Rabbi Meir says, "One may move any [oil] lamp, except one that has been lit on Shabbat." Rabbi Shimon says, "Only one that is burning on Shabbat. Once it goes out, one may move it."
One of my first memories of Shabbat is a vision of the beauty of the Shabbat candles. Accompanying this memory is the first Shabbat restriction that I recall learning: "We don't touch the Shabbat candles or move them." As I noted in an earlier piece, for our Sages, the Shabbat lights are a way of ensuring shalom bayit—household harmony. One cannot eat, rejoice, or spend meaningful time with family in pitch darkness, but a lighted candle (or oil lamp, in an earlier time) is also an object of anxiety for our Sages. The temptation to move the lamp from place to place can be great: I might want light in my bedroom, as well as my kitchen.

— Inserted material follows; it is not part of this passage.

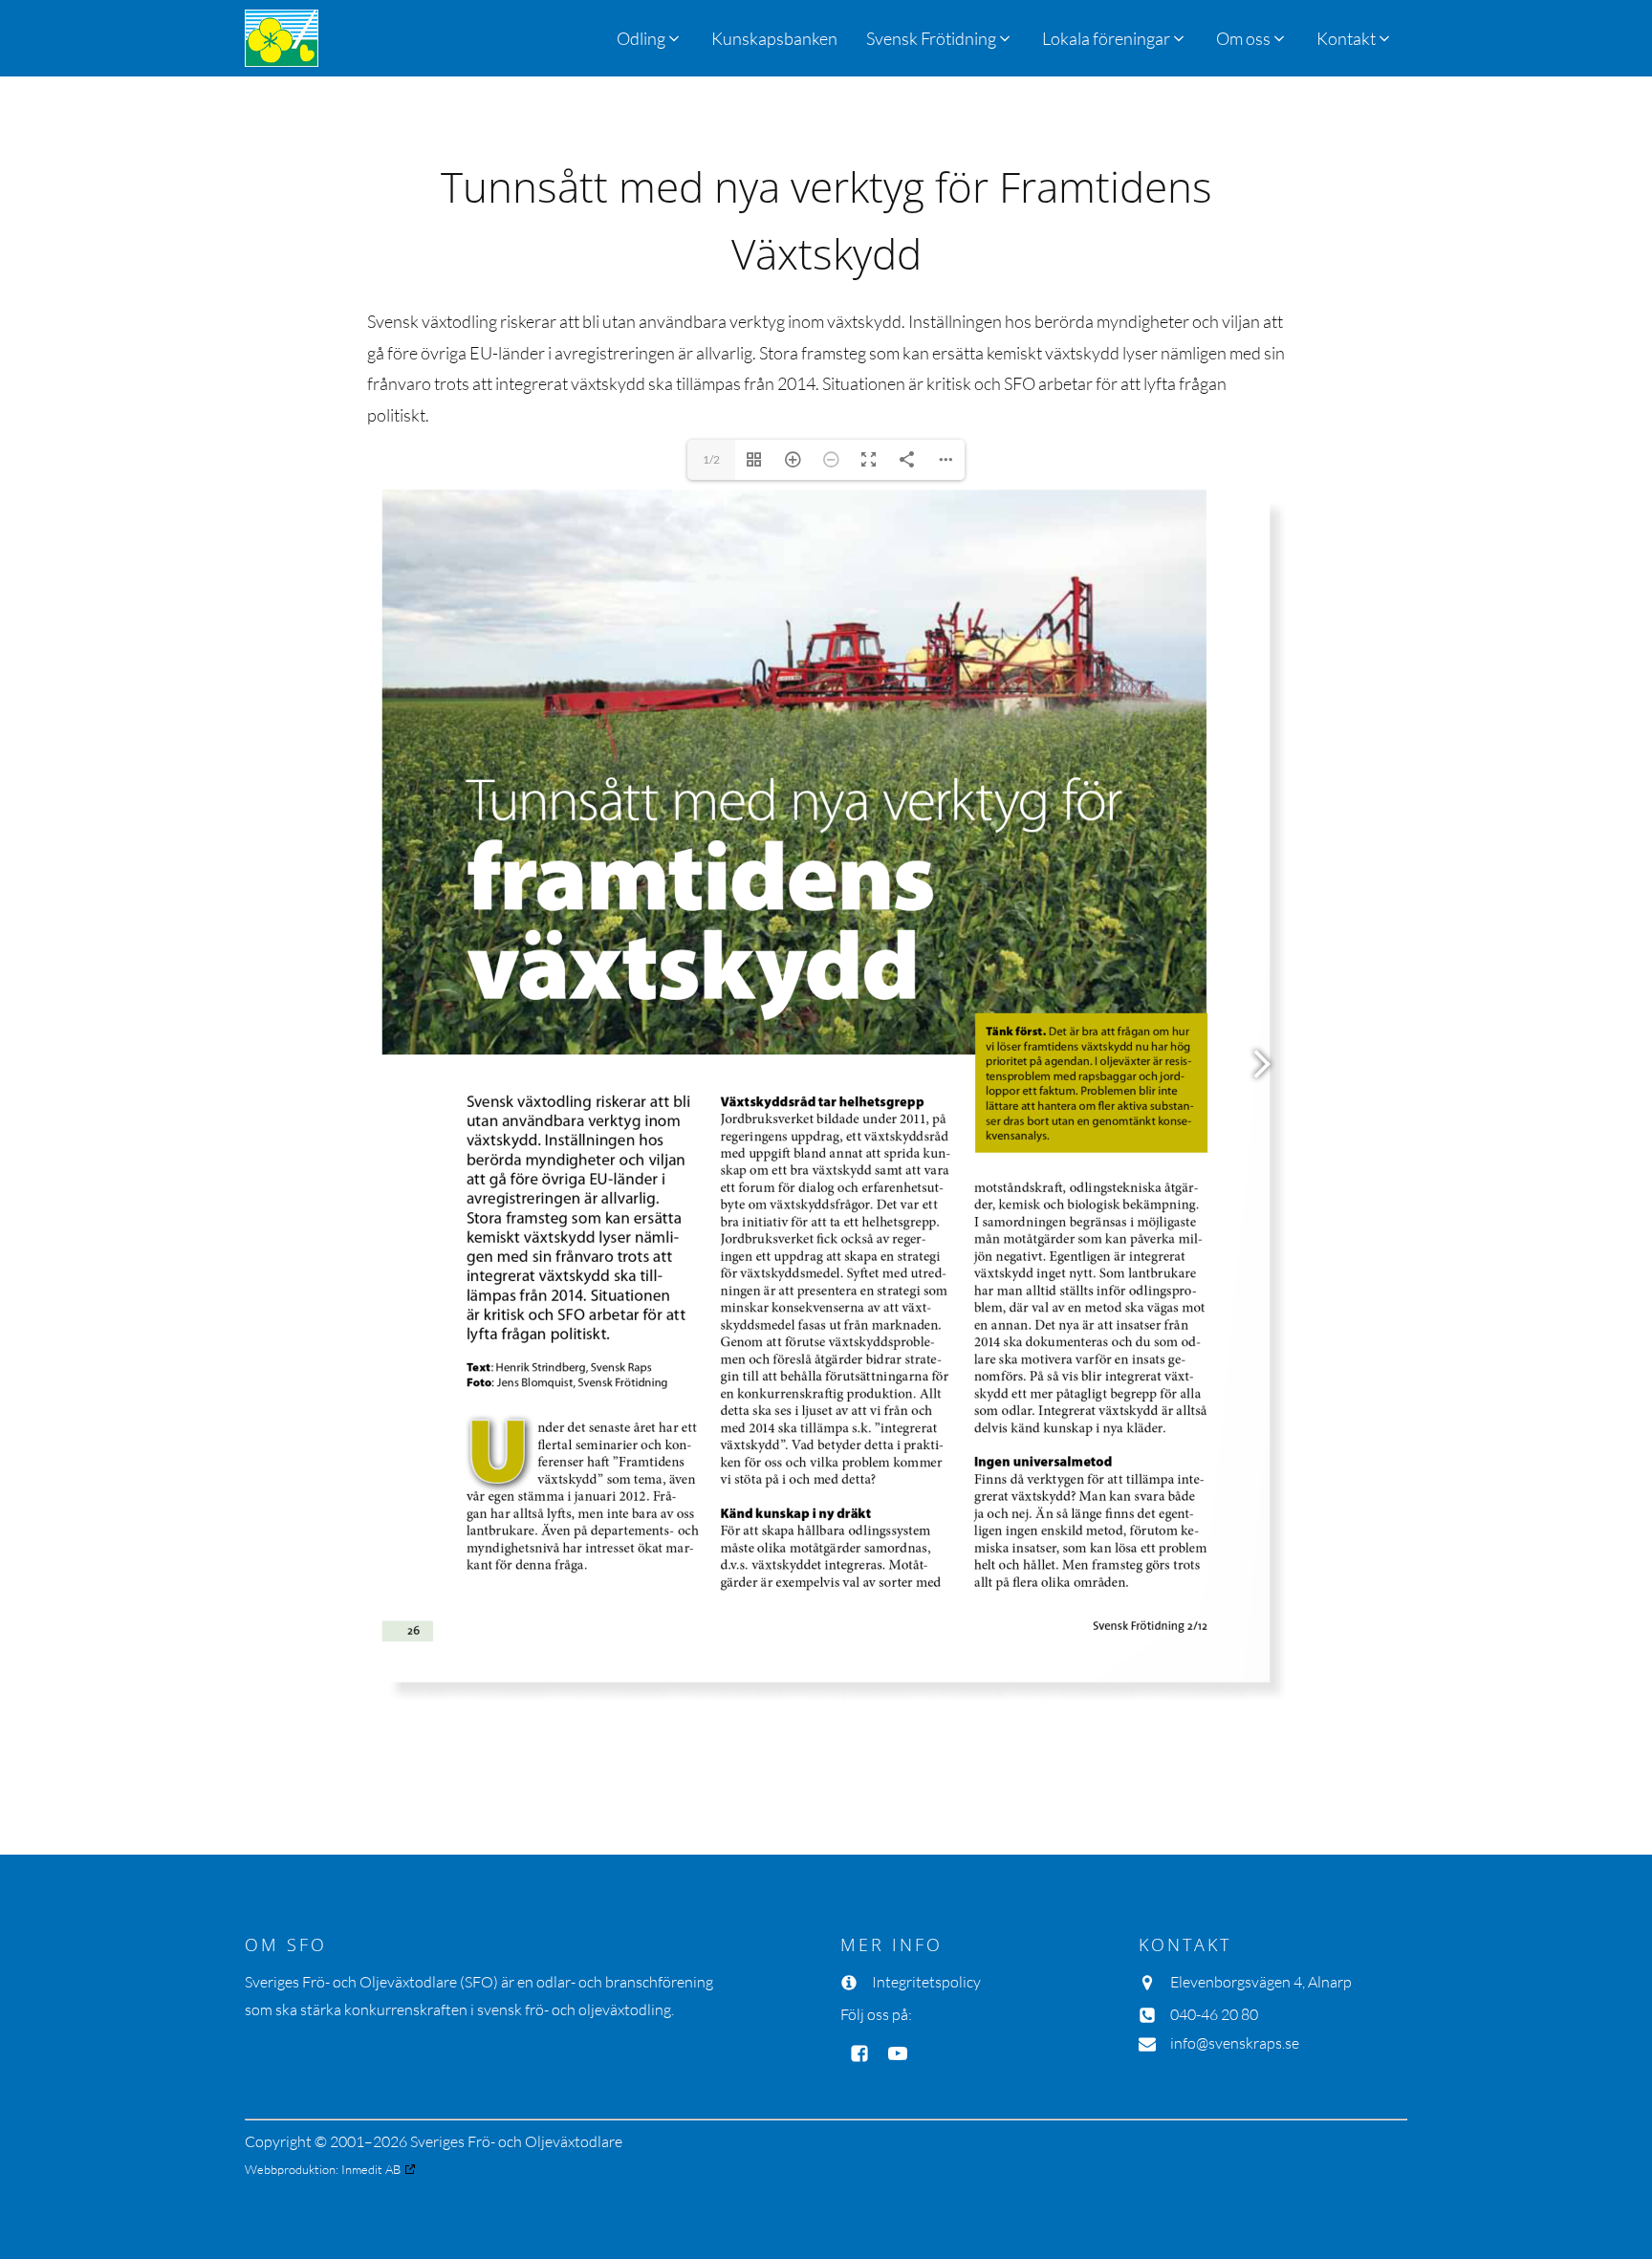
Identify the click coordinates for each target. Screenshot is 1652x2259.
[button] (940, 38)
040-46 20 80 (1214, 2014)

The problem here is that the light may go out from the jostling it receives as I retreat down the hall, lamp in hand. Recall that extinguishing is a forbidden labor.
Rabbi Shimon's position looks eminently reasonable. Once the light goes out, then, and only then, may one remove the empty lamp. Rabbi Meir agrees with this position, but moves to outlaw another kind of lamp. If one knows that a lamp has been lit on Shabbat, either by a non-Jew or a Shabbat violator, the lamp must remain in its spot until Shabbat concludes. This is unlike the lamp lit at the onset of Shabbat that may be moved once the fuel has burned up, to make room for other items. At first the requirement to leave the Shabbat violator's lamp untouched, even after the fuel is consumed, seems punitive. However, Rabbi Meir's decree has its own logic: the lamp was withdrawn from our Shabbat existence by forbidden labor, so we withdraw from it—drawing our own boundaries in space for the sake of preserving sacred time.